Power Resilience
While most organisations and businesses have turned more attention towards greater resilience since the impact of the COVID-19 pandemic, one vital but potentially overlooked aspect of this is power resilience. Ensuring your site and critical equipment has a safe, reliable supply of power at all times is vital to ensuring continued productivity, profitability and safety.
Historically, the UK has enjoyed a highly reliable power infrastructure, and it can be easy to assume that this will continue. However, this is not the case, as the rollout of low carbon generation and increased demand for power impacts on our security of supply.
Fossil fuels are bad for the environment, but they are ideal in terms of providing reliable, baseload power that can be turned up or down as required to meet demand. As we transition to primarily solar and wind power, we enjoy plentiful power during good generation conditions, such as sunny, windy weather, and significant dips in generation at other times, such as overnight. Renewable generation is inherently inflexible, making the task of balancing available capacity with demand increasingly difficult.
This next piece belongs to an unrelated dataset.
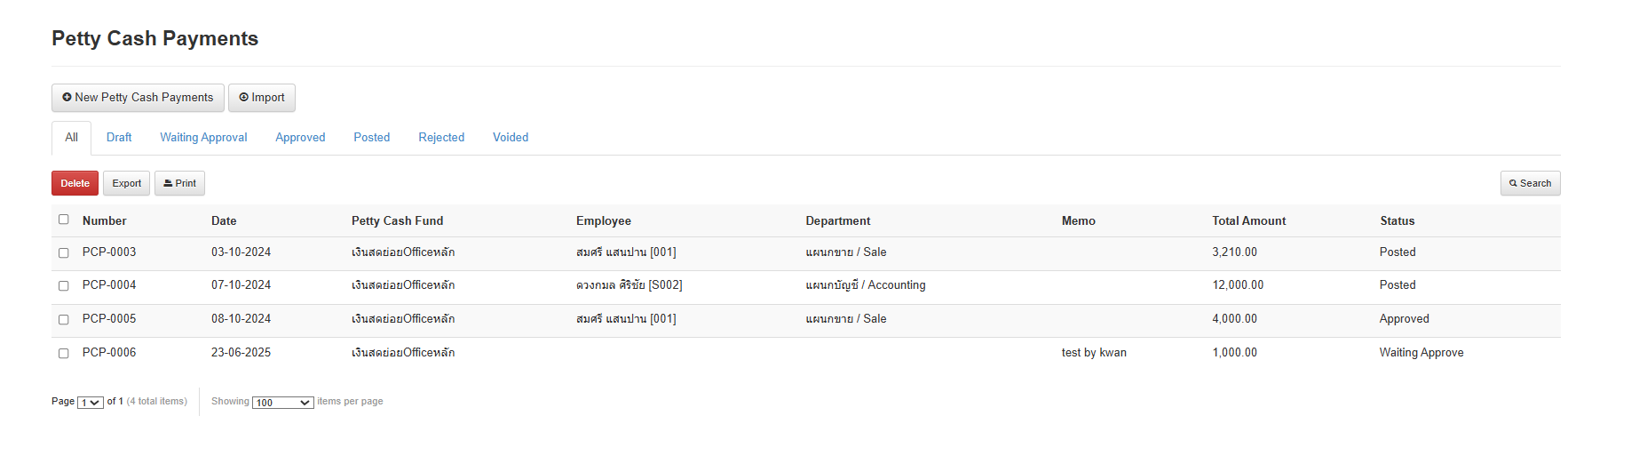Open payment record PCP-0004
Viewport: 1639px width, 472px height.
click(x=109, y=285)

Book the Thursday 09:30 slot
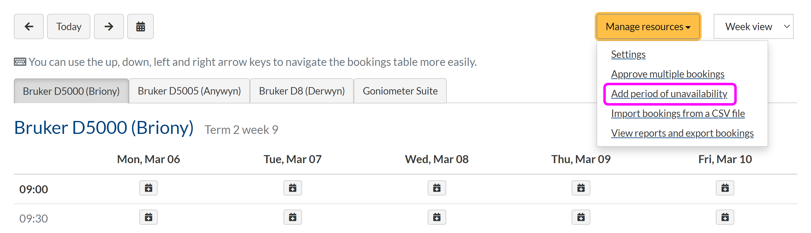coord(581,217)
Further, the growth of distributed generation is putting additional strain on distribution networks, as is the rapid growth of high-demand technologies such as electric heating and rapid EV charging. These combine to put significant additional pressure on distribution networks, increasing the risk of power disruption further.
This all means that bolstering power resilience should be a priority for any business or organisation. Without taking proactive measures to prevent disruption, you run the risk of power outages that could damage equipment, reduce productivity and profitability, compromise safety or shut your entire site down.
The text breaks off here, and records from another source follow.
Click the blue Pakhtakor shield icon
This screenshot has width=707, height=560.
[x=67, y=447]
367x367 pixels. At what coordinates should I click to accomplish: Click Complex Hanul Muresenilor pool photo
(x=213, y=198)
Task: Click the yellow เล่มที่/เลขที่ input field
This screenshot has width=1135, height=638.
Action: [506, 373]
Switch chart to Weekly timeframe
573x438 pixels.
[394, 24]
Power resilience takes two major forms. One is to condition and manage the power coming into your site, ensuring that a constant, correct voltage is provided to equipment and infrastructure. This is best achieved using voltage regulation technology, that cleans and conditions power as well as reducing overvoltage and improving efficiency.
In the case of disruption more significant than momentary spikes or dips, a reliable Uninterruptible Power Supply (UPS) technology is required to ensure equipment continues to operate as intended. While traditional UPS remains popular, it presents a number of issues that are increasingly impacting on the decision to commission this technology. Most notably, by nature it can significantly increase your total energy consumption, and by extension your carbon emissions.
A growing alternative is a Battery Energy Storage System (BESS), that provides the same instantaneous emergency power as a UPS while also bolstering energy efficiency, maximising on-site generation assets, offering new sources of revenue through grid services, and more.